Problem to work on: Recast the records as a JSON list of strings, one string per line and blank lines left out, starting with the first line and going on through the line that contains "point(511,99)".

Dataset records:

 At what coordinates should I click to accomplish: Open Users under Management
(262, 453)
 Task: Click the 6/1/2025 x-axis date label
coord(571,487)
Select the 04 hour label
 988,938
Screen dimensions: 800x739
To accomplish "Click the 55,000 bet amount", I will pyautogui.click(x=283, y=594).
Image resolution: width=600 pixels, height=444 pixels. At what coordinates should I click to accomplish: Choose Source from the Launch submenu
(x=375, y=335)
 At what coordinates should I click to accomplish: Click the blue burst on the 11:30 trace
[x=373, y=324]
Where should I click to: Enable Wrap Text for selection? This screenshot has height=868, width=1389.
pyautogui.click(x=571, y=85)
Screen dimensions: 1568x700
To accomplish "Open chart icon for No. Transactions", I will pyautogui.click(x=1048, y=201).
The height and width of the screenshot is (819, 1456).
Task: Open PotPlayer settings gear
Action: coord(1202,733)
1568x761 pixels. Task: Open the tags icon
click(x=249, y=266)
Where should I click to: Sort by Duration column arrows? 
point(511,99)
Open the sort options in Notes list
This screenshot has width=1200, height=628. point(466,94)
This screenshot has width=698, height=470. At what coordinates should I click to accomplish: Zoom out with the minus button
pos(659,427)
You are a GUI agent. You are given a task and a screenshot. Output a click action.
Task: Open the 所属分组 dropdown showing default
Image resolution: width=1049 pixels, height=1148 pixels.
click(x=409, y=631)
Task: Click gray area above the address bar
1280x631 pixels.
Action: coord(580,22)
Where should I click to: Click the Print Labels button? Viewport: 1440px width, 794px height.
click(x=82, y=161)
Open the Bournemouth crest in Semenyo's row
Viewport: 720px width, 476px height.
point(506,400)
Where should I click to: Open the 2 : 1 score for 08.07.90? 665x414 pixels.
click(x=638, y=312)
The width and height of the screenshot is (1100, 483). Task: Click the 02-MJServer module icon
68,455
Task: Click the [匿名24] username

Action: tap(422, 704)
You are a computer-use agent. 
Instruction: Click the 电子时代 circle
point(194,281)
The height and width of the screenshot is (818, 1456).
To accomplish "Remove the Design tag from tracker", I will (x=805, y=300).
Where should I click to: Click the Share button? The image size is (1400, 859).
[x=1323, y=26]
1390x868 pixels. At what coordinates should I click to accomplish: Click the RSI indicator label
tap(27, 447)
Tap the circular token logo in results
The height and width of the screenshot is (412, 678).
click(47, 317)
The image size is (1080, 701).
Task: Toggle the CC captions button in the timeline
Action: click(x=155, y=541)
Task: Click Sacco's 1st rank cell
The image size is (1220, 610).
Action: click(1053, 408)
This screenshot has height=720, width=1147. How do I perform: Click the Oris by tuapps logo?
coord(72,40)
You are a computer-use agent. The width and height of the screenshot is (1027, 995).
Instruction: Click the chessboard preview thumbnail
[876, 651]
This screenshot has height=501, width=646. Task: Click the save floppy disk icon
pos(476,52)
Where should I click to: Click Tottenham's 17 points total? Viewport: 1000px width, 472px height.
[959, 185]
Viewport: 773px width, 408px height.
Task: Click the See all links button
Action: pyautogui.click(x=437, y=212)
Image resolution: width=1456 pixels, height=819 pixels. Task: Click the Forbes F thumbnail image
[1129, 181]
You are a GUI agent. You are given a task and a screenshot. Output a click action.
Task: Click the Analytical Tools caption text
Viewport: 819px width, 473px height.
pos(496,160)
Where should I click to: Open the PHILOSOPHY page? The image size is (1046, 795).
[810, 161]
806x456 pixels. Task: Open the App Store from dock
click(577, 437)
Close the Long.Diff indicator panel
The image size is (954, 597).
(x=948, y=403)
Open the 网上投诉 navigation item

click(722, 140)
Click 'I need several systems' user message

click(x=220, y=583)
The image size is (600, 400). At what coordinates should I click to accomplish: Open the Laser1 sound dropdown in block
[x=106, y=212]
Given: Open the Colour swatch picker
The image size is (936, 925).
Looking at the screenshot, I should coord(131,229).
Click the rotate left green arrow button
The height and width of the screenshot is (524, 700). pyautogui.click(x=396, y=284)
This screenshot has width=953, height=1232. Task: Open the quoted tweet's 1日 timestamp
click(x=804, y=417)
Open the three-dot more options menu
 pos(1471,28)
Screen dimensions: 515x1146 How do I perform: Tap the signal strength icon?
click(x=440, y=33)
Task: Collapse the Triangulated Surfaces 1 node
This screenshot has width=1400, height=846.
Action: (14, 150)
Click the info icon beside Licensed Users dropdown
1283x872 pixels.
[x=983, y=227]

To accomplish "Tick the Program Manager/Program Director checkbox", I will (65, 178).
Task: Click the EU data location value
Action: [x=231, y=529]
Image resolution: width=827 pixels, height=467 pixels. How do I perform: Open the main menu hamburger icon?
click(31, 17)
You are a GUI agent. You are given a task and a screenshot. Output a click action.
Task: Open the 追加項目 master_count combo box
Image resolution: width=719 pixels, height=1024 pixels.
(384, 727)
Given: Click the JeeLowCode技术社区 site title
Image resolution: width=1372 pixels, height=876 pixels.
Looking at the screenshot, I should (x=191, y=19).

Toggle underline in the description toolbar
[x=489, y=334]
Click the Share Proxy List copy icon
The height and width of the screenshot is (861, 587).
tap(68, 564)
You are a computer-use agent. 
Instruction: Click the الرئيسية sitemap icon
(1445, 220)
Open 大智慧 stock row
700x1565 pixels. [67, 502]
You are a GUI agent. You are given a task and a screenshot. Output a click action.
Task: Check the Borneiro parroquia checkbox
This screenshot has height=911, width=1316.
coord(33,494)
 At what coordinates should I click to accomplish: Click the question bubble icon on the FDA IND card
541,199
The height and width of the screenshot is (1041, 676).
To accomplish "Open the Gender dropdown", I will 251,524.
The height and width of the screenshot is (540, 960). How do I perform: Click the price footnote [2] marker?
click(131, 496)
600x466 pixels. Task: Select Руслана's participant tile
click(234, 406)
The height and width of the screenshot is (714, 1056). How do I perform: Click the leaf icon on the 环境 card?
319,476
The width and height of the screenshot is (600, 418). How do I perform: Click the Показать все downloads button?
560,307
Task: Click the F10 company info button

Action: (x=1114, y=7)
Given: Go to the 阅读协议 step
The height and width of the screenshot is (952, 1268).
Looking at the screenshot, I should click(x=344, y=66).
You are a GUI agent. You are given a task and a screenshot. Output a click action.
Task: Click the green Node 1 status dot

Task response:
[
  " At what coordinates should I click to accomplish: Open Users under Management",
  "(262, 453)",
  " Task: Click the 6/1/2025 x-axis date label",
  "coord(571,487)",
  "Select the 04 hour label",
  " 988,938",
  "Screen dimensions: 800x739",
  "To accomplish \"Click the 55,000 bet amount\", I will pyautogui.click(x=283, y=594).",
  "Image resolution: width=600 pixels, height=444 pixels. At what coordinates should I click to accomplish: Choose Source from the Launch submenu",
  "(x=375, y=335)",
  " At what coordinates should I click to accomplish: Click the blue burst on the 11:30 trace",
  "[x=373, y=324]",
  "Where should I click to: Enable Wrap Text for selection? This screenshot has height=868, width=1389.",
  "pyautogui.click(x=571, y=85)",
  "Screen dimensions: 1568x700",
  "To accomplish \"Open chart icon for No. Transactions\", I will pyautogui.click(x=1048, y=201).",
  "The height and width of the screenshot is (819, 1456).",
  "Task: Open PotPlayer settings gear",
  "Action: coord(1202,733)",
  "1568x761 pixels. Task: Open the tags icon",
  "click(x=249, y=266)",
  "Where should I click to: Sort by Duration column arrows? ",
  "point(511,99)"
]